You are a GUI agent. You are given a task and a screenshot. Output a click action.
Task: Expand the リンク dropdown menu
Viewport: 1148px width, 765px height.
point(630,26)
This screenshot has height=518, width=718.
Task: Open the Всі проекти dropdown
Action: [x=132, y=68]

→ Instructions to follow: Copy every one of the rows above word for word, keeping their original order.

→ Solved problem:
You are a GUI agent. You are given a task and a screenshot. Output a click action.
Task: Expand the リンク dropdown menu
Viewport: 1148px width, 765px height.
point(630,26)
This screenshot has height=518, width=718.
Task: Open the Всі проекти dropdown
Action: [x=132, y=68]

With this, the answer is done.